TASK STATEMENT:
Copy the entries below word for word, starting with the line that contains "Where should I click to: Click the Progress" and going on through the line that contains "Image resolution: width=917", with both of those lines included.

####################

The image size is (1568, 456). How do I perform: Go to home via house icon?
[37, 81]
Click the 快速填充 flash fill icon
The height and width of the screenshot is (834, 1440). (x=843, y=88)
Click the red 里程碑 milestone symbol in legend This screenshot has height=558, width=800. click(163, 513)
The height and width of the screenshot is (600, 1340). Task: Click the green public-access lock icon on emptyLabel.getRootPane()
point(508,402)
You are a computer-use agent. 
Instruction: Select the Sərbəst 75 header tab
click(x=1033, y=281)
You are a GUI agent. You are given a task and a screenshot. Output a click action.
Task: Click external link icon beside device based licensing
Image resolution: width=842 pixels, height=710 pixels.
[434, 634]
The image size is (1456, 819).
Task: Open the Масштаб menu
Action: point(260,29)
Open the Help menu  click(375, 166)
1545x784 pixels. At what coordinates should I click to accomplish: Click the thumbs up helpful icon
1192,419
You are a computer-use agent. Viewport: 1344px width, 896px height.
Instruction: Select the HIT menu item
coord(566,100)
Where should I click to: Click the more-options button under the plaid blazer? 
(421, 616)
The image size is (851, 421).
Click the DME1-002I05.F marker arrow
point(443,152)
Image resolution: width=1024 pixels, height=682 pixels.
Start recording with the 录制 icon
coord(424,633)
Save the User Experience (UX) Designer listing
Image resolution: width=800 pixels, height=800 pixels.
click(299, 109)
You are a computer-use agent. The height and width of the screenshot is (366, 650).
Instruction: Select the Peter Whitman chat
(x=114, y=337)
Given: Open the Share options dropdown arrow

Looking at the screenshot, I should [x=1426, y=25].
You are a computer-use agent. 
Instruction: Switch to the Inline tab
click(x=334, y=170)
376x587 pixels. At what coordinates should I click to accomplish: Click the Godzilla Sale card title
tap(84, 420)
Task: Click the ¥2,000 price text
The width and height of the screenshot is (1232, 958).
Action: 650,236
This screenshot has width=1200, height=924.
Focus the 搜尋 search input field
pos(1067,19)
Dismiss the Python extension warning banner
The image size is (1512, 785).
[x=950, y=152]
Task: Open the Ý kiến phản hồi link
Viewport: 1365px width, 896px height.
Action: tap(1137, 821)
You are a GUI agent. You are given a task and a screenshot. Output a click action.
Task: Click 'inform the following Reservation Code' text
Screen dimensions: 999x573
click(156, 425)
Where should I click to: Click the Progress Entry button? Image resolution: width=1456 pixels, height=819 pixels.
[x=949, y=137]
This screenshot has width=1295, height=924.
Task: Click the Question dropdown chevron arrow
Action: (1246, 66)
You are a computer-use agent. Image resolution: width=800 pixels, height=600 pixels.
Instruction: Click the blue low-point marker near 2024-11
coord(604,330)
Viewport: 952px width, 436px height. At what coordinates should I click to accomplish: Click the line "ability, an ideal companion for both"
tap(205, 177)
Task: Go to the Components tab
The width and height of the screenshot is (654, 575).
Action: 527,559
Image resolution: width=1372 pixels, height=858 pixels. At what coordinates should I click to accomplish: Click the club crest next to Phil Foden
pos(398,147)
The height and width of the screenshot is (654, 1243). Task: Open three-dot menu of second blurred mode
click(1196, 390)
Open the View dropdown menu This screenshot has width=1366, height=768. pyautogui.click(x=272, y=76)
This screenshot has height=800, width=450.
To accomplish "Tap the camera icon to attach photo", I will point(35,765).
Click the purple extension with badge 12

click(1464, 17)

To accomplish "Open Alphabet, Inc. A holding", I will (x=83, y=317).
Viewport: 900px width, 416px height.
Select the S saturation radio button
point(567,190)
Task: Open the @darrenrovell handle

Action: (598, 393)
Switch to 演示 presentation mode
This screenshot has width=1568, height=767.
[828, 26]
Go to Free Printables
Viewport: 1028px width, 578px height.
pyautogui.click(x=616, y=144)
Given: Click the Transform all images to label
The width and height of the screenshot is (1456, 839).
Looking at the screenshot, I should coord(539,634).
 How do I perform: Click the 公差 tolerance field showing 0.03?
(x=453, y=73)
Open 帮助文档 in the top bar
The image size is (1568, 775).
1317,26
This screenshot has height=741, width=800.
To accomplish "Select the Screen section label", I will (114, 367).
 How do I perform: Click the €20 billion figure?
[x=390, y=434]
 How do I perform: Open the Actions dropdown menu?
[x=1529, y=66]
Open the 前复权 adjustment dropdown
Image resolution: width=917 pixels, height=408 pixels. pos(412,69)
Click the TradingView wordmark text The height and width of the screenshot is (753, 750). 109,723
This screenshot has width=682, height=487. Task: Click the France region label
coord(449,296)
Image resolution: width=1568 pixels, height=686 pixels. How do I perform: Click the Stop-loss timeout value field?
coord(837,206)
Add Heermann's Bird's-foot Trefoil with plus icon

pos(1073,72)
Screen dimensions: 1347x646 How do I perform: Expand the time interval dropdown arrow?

####################

COMPLETED EXERCISE:
Where should I click to: Click the Progress Entry button? Image resolution: width=1456 pixels, height=819 pixels.
[x=949, y=137]
This screenshot has width=1295, height=924.
Task: Click the Question dropdown chevron arrow
Action: (1246, 66)
You are a computer-use agent. Image resolution: width=800 pixels, height=600 pixels.
Instruction: Click the blue low-point marker near 2024-11
coord(604,330)
Viewport: 952px width, 436px height. At what coordinates should I click to accomplish: Click the line "ability, an ideal companion for both"
tap(205, 177)
Task: Go to the Components tab
The width and height of the screenshot is (654, 575).
Action: 527,559
Image resolution: width=1372 pixels, height=858 pixels. At what coordinates should I click to accomplish: Click the club crest next to Phil Foden
pos(398,147)
The height and width of the screenshot is (654, 1243). Task: Open three-dot menu of second blurred mode
click(1196, 390)
Open the View dropdown menu This screenshot has width=1366, height=768. pyautogui.click(x=272, y=76)
This screenshot has height=800, width=450.
To accomplish "Tap the camera icon to attach photo", I will point(35,765).
Click the purple extension with badge 12

click(1464, 17)

To accomplish "Open Alphabet, Inc. A holding", I will (x=83, y=317).
Viewport: 900px width, 416px height.
Select the S saturation radio button
point(567,190)
Task: Open the @darrenrovell handle

Action: (598, 393)
Switch to 演示 presentation mode
This screenshot has width=1568, height=767.
[828, 26]
Go to Free Printables
Viewport: 1028px width, 578px height.
pyautogui.click(x=616, y=144)
Given: Click the Transform all images to label
The width and height of the screenshot is (1456, 839).
Looking at the screenshot, I should coord(539,634).
 How do I perform: Click the 公差 tolerance field showing 0.03?
(x=453, y=73)
Open 帮助文档 in the top bar
The image size is (1568, 775).
1317,26
This screenshot has height=741, width=800.
To accomplish "Select the Screen section label", I will (114, 367).
 How do I perform: Click the €20 billion figure?
[x=390, y=434]
 How do I perform: Open the Actions dropdown menu?
[x=1529, y=66]
Open the 前复权 adjustment dropdown
Image resolution: width=917 pixels, height=408 pixels. pos(412,69)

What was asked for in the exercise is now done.